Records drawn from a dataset
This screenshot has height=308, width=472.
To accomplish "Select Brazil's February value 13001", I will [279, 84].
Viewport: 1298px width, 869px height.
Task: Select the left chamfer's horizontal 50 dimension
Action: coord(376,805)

Exercise details> Output each record above exactly, omitting nothing.

Written answer>
This screenshot has height=308, width=472.
To accomplish "Select Brazil's February value 13001", I will [279, 84].
Viewport: 1298px width, 869px height.
Task: Select the left chamfer's horizontal 50 dimension
Action: coord(376,805)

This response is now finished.